Go through the material and copy each line that includes "screenshot".

DATA EXTRACT:
╔══
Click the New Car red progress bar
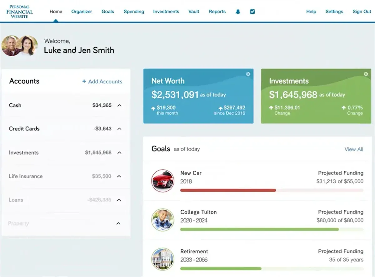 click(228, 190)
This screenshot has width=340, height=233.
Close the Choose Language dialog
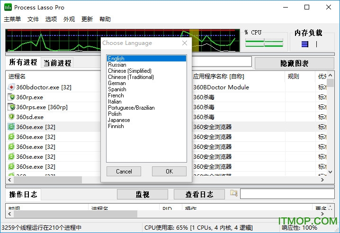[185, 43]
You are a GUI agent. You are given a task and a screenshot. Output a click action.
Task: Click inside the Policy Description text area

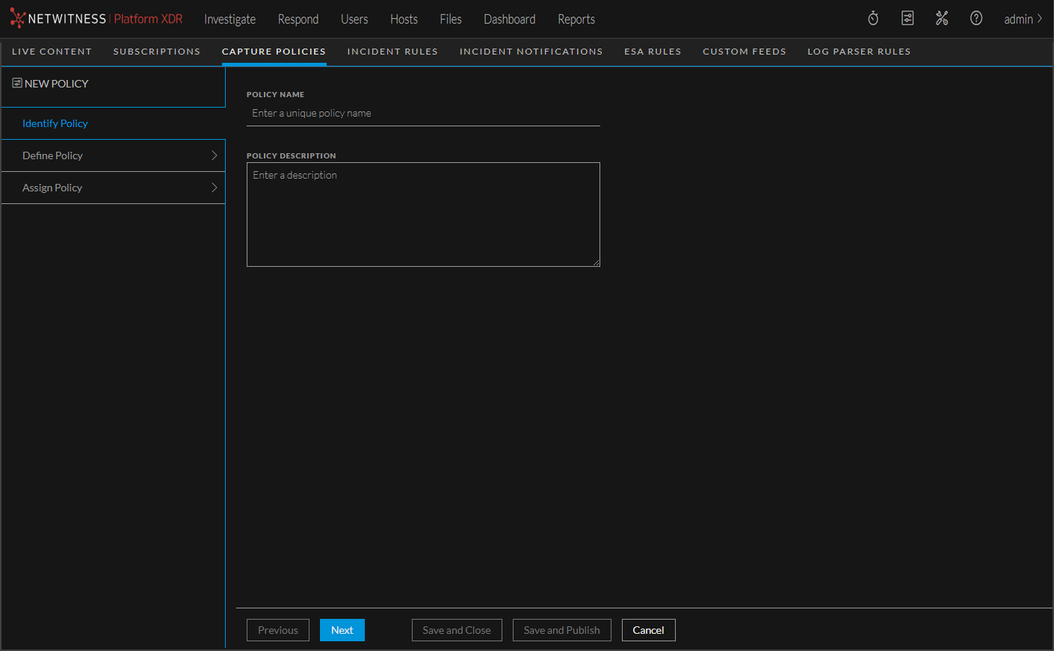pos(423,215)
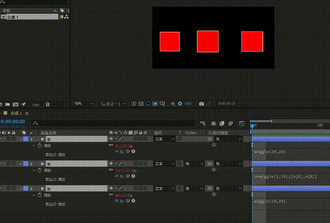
╚══
╔══
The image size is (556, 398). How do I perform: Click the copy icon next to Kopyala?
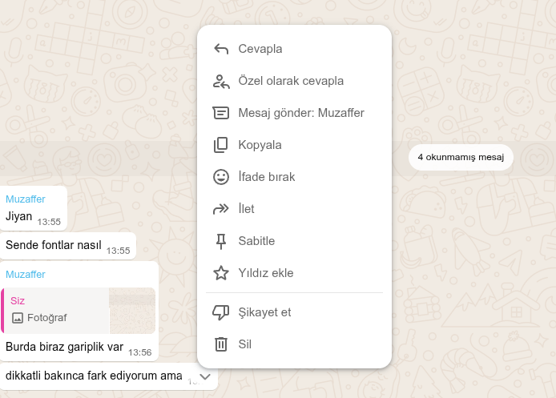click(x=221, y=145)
╚══
TASK OUTPUT:
This screenshot has width=340, height=233.
You are a GUI agent. You are given a task and a screenshot. Output a click action.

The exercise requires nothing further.